Four of Ellis' grandchildren applied for the pardon. They argued that she was a victim of a historical injustice because she suffered domestic abuse and trauma.
"I have the honor to say that His Majesty the King has accepted our advice to grant Ruth Ellis a conditional pardon, the last woman to be hanged in the United Kingdom," Lammy said to the House of Commons. "While the pardon does not claim she was innocent of killing David Blakely, it replaces the death penalty with a sentence of life imprisonment to recognize a profound injustice in this exceptional case."
Laura Enston, Ellis' granddaughter, said she was happy with the news.

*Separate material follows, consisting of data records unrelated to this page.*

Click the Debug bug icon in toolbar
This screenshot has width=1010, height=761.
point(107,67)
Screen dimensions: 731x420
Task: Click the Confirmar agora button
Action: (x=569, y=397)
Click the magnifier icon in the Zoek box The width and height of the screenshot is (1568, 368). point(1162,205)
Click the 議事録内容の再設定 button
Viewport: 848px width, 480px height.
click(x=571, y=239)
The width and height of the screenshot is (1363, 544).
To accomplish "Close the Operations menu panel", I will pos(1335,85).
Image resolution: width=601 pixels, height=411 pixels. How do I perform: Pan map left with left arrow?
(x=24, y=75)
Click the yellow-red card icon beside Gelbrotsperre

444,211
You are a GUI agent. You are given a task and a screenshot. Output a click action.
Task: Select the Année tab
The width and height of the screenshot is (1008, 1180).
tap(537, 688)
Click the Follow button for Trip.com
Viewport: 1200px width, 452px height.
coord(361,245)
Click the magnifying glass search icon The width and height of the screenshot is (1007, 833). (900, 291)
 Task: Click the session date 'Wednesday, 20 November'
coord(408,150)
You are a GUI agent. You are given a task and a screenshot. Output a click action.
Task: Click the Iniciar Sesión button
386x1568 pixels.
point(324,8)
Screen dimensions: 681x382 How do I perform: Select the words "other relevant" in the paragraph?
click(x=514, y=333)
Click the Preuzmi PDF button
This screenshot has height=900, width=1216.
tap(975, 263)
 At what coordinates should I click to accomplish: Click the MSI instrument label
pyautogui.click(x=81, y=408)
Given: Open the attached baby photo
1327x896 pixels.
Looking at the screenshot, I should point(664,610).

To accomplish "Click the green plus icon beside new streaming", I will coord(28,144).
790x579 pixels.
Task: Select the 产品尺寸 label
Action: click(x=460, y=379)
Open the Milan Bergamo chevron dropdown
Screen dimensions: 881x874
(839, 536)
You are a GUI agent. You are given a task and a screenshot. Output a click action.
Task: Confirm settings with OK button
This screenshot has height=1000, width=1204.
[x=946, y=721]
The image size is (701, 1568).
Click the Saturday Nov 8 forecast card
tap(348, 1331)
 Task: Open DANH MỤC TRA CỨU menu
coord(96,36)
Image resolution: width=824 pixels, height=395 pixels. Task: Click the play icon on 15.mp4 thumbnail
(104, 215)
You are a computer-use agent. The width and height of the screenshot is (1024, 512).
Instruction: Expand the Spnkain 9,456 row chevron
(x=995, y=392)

"This pardon does not undo what happened 71 years ago. It does not restore the lives that were broken -- the children left behind, the years lost. But it says, formally and finally, that Ruth should not have been executed; that the justice system failed her. That acknowledgement matters profoundly to our family.
"Ruth was a victim of sustained and brutal abuse. Her children -- our mother and uncle -- never recovered. My uncle took his own life; my mother's trauma left her unable to be the parent we needed. The shadow of Ruth's execution has fallen across two generations.
"We have carried shame that was never ours to bear.
Ellis was a nightclub hostess and mother of two from Rhyl, Denbighshire, Wales. She shot Blakely outside the Magdala pub in Hampstead, London. Their relationship was tumultuous and involved infidelity from both.
Blakely was a race car driver in Britain.
Ellis was physically abused by Blakely and was even punched in the stomach, which caused a miscarriage.
The judge in the case told the jury to ignore the fact that she had been "badly treated by her lover" as a defense.
After her conviction, a petition with 50,000 signatures was submitted to the Home Office asking for clemency.